Mes bien cher.e.s frères et sœurs
J’ai plaisir à vous interpeller avec cette formule si complaisamment utilisée pendant des années par ces hommes en robe qui, du haut de leur chaire, se laissent appeler pères. Pourtant cette formule dit la fraternité et c’est bien de fraternité que je veux vous parler.
Alors que nous sommes interdits de lieu et de temps de rassemblement, j’éprouve combien je suis attachée à notre communauté (le Centre Pastoral Saint-Merry) et, d’une certaine façon, spirituellement dépendante. Je n’ai pas la grâce d’éprouver la présence de Dieu au fond de moi mais c’est par la rencontre, l’accueil et la communauté, donc par vous dont je me suis rapprochée pendant ces cinq dernières années, que je ressens comme une sollicitude et une attirance, une présence insaisissable et toute proche qui me soutient, qui m’attend. Alors ne plus vous côtoyer, ne plus vous retrouver pour célébrer ensemble est une perte dont l’ampleur m’étonne, me chagrine et perturbe profondément ma prière. Cette perte que je ne sais qualifier il me faut la transformer en renoncement pour continuer à aller de l’avant et il me faut retrouver le goût de Dieu dans d’autres rencontres, d’autres communautés liturgiques.
Ainsi Dieu est-il aussi présent dans cette communauté du 20e arrondissement, bigarrée, très cosmopolite et accueillant beaucoup de jeunes que j’ai rejointe un dimanche. Il est aussi dans ses chants insipides et ressassés depuis des générations, dans ces gestes liturgiques réservés aux clercs, dans cette musique tonitruante évoquant Star Wars et non la discrétion profonde et mélodieuse des cantates d’autrefois. Dieu est aussi dans ce groupe important de servants de messe, garçons et filles, jeunes et adolescents dans leur aube blanche, parcourant l’espace entre le chœur, la nef et les bas-côtés et reliant à leur façon le bas peuple et les officiants ; groupe où les rôles sont distribués sans hiérarchie ni exclusivité, une jeune fille précédant d’ailleurs la procession liturgique au début et à la fin de la messe. Et cela me donne à penser que le féminisme a peut-être plus d’avenir dans l’Église que le sacerdoce commun des fidèles, la coresponsabilité et le peuple de Dieu. « Peuple de Dieu » voilà le mot est lâché ; voilà mon deuxième acquis du coup de force clérical à l’encontre de notre communauté : je suis aujourd’hui – non pas persuadée car les papautés de Jean Paul II et Benoît XVI avaient déjà refroidi nos espoirs – affligée et blessée par la découverte que Vatican II n’était pas le point de départ d’un nouvel âge ecclésial mais la conclusion d’une évolution dont les enseignements ont depuis, progressivement, disparus des consciences et des gouvernements de l’église.

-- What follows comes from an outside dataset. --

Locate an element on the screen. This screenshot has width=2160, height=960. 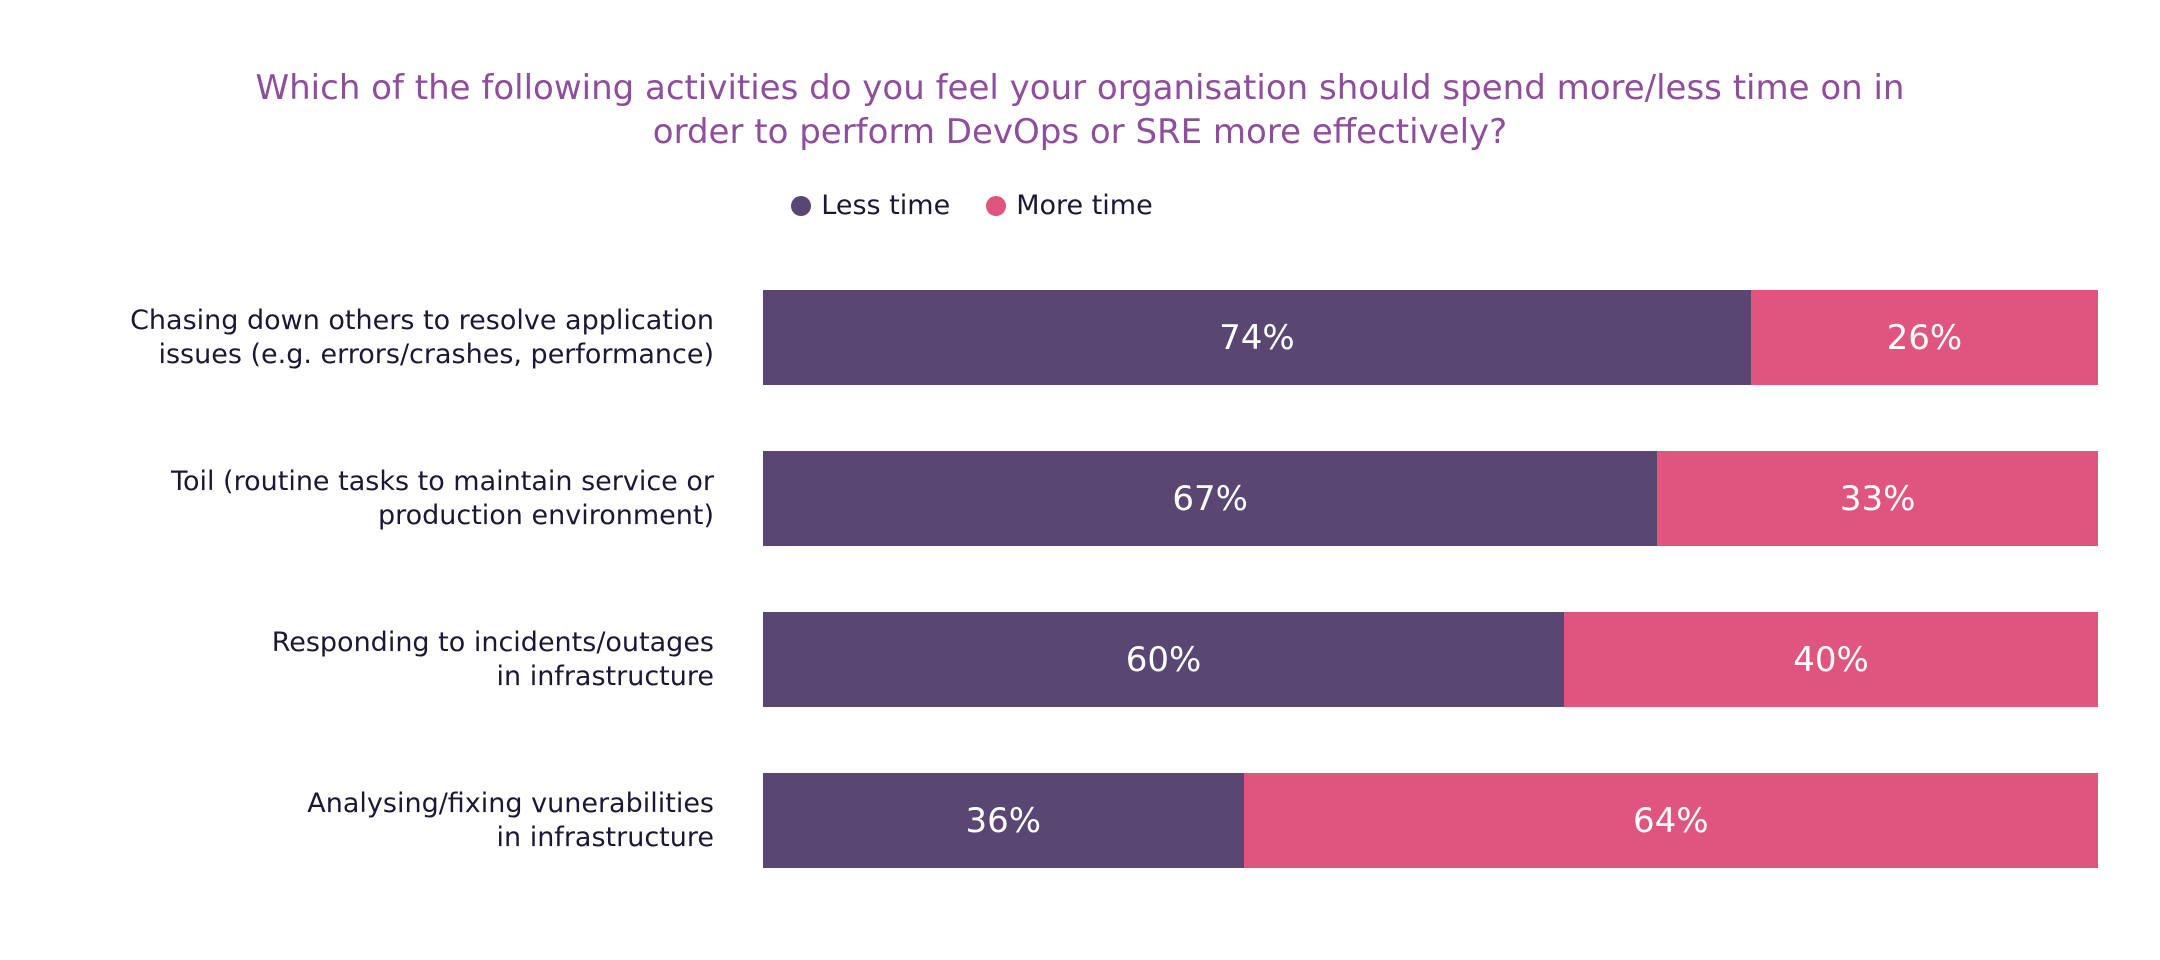
data-label: 74% is located at coordinates (1257, 338).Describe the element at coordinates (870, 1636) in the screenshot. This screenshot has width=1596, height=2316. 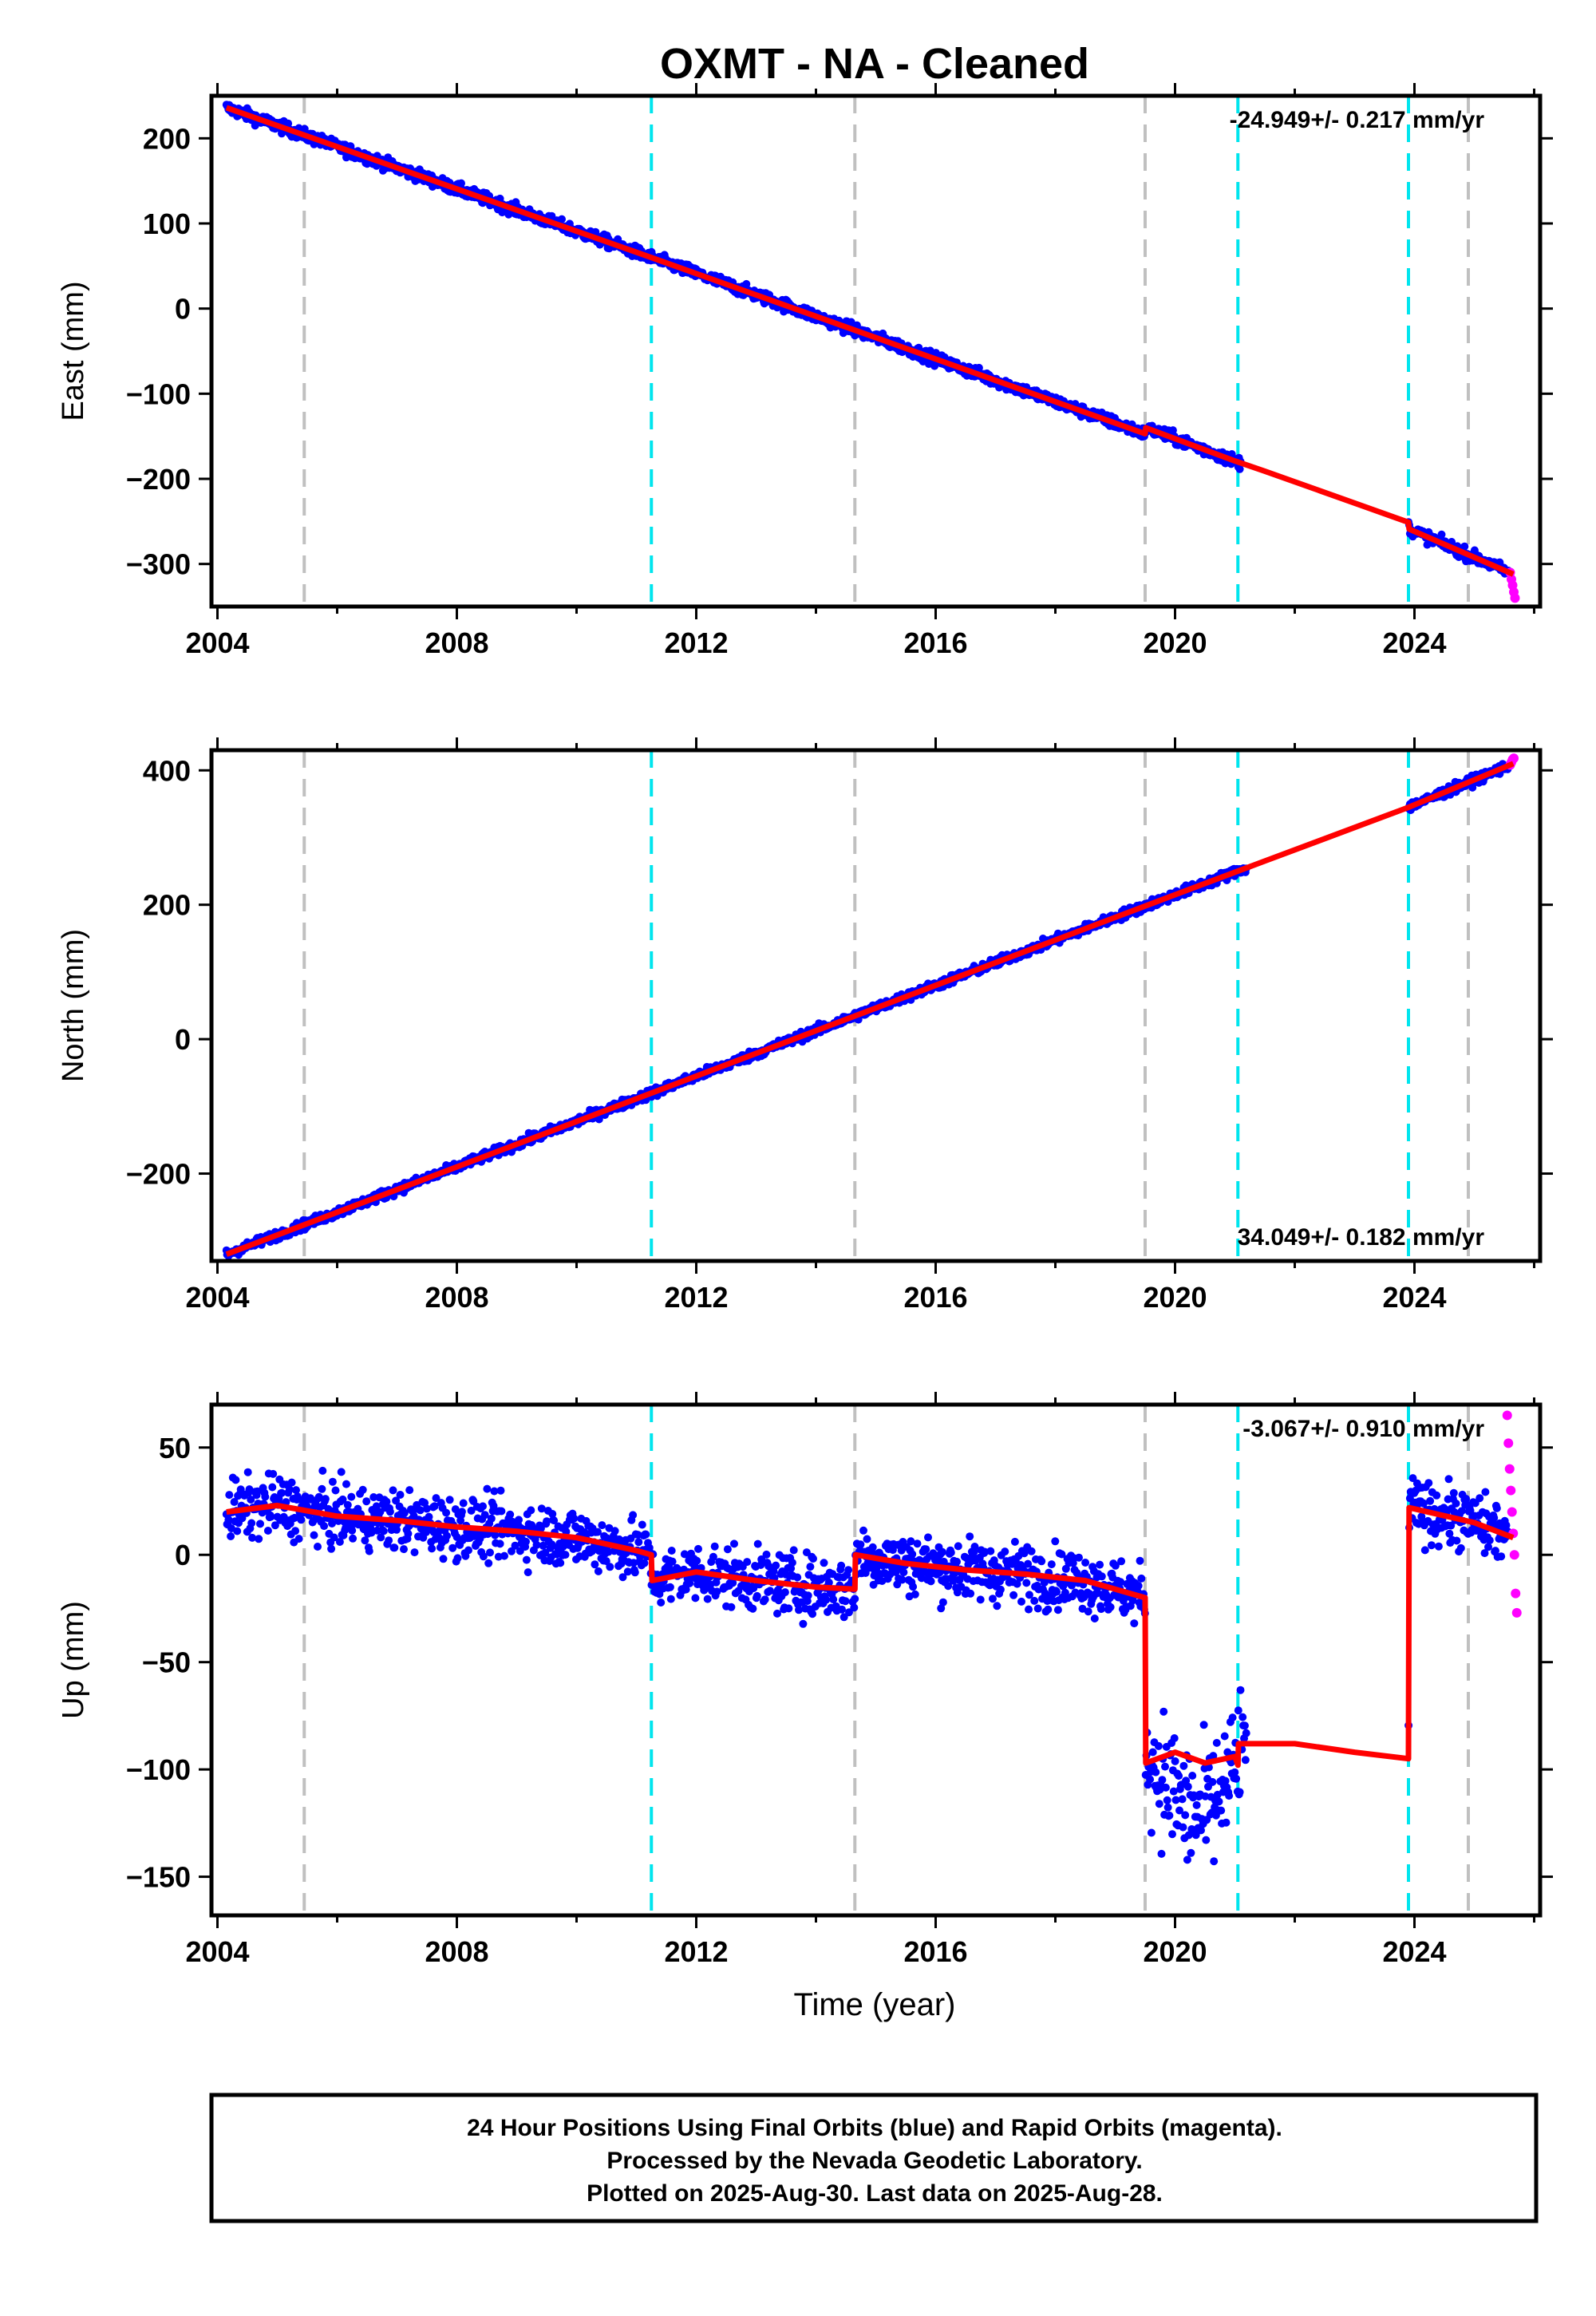
I see `model-fit-line` at that location.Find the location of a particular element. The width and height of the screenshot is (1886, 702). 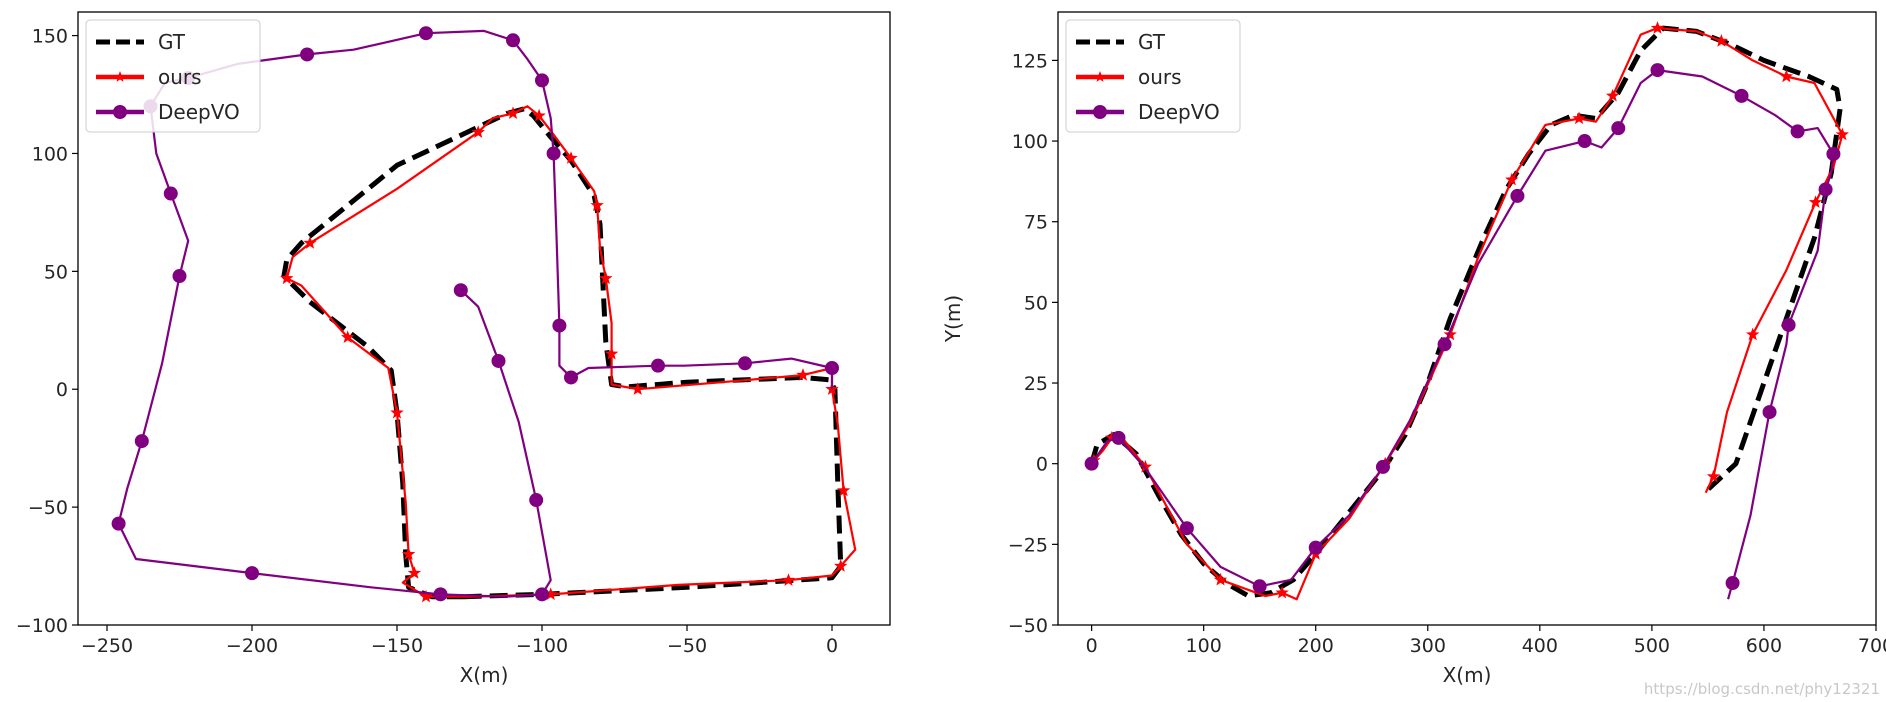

Alors oui je fais partie du groupe de requérants canoniques (contre la fermeture du Centre pastoral Saint-Merry décidée par Mgr. Michel Aupetit, archevêque de Paris) ; j’ai signé le recours dans un esprit de stricte justice, pour dire ma blessure et réclamer réparation. Et en espérant reconnaissance et respect de la diversité des églises au sein de l’Église de Dieu.